**RECORDS PROVIDED**
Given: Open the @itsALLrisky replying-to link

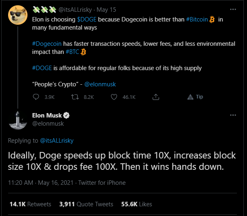Looking at the screenshot, I should (57, 141).
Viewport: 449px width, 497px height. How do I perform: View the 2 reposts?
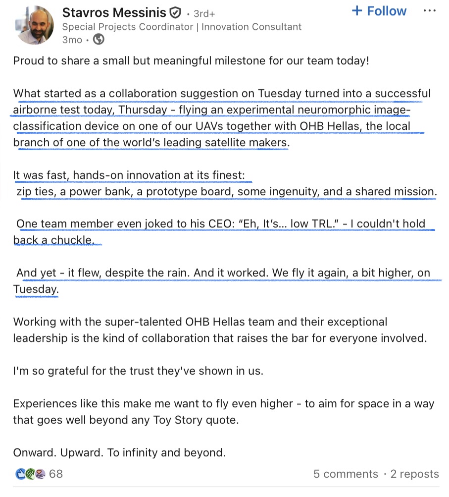click(x=414, y=474)
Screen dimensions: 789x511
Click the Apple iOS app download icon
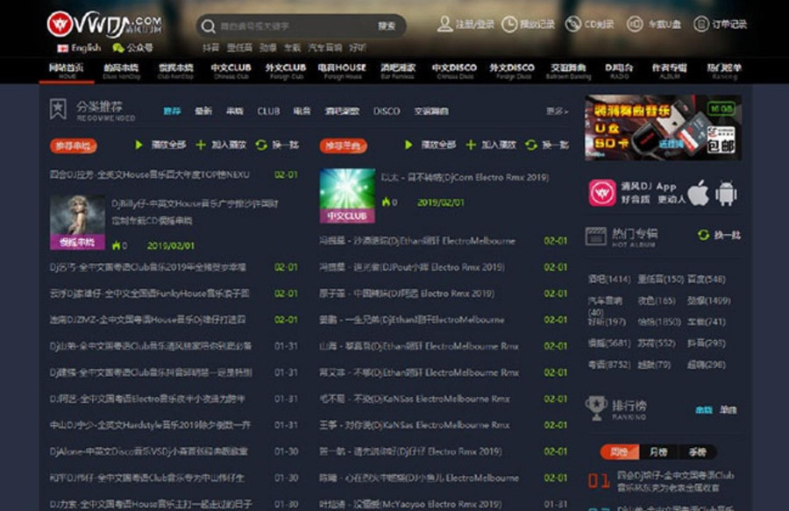tap(698, 192)
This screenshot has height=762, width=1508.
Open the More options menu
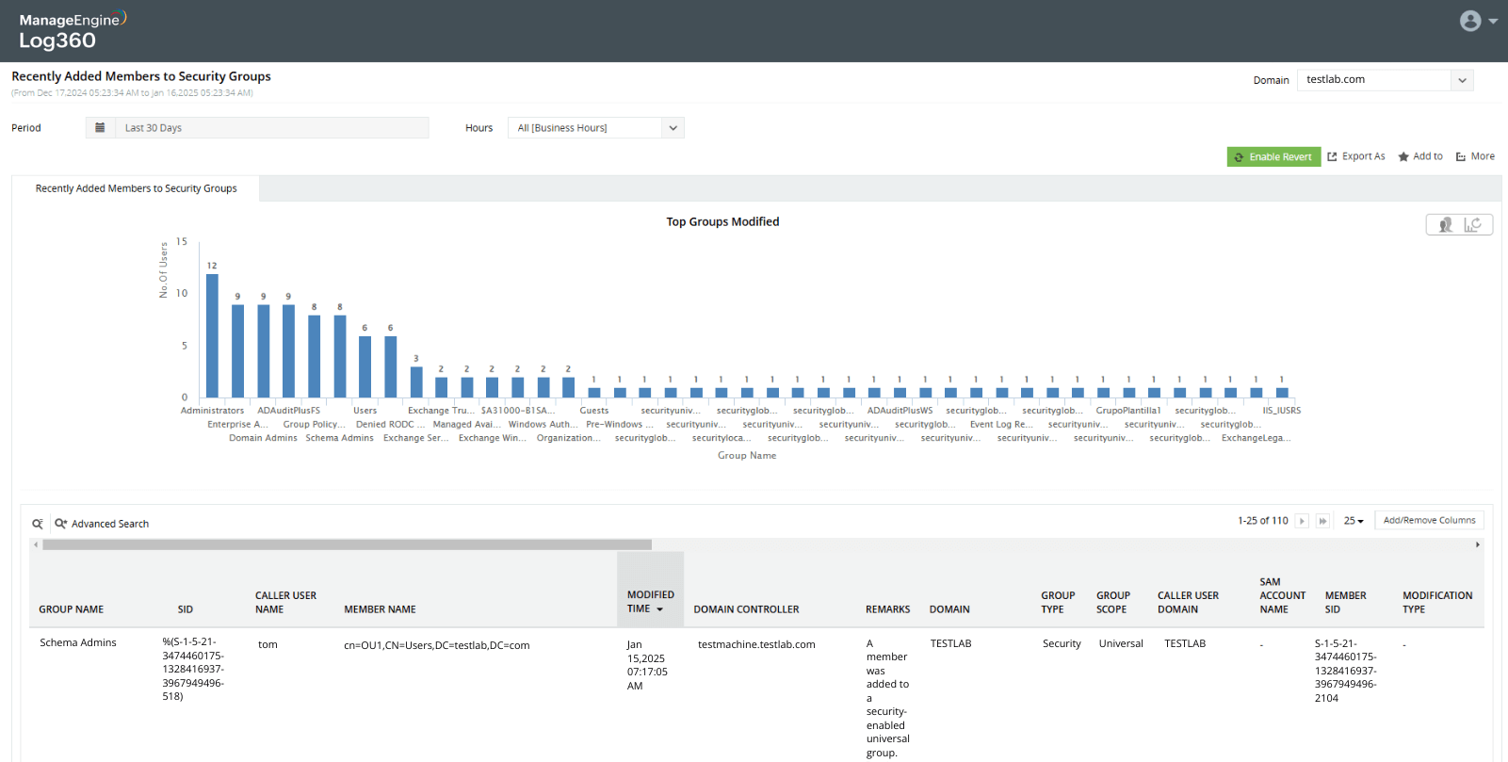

**ASSIGNMENT**
Exclude all images and return the listing word for word.

**RESULT OF THIS TASK**
Given: Open the @itsALLrisky replying-to link

Looking at the screenshot, I should (57, 141).
Viewport: 449px width, 497px height. How do I perform: View the 2 reposts?
click(x=414, y=474)
Screen dimensions: 789x511
Click the Apple iOS app download icon
tap(698, 192)
This screenshot has height=762, width=1508.
Open the More options menu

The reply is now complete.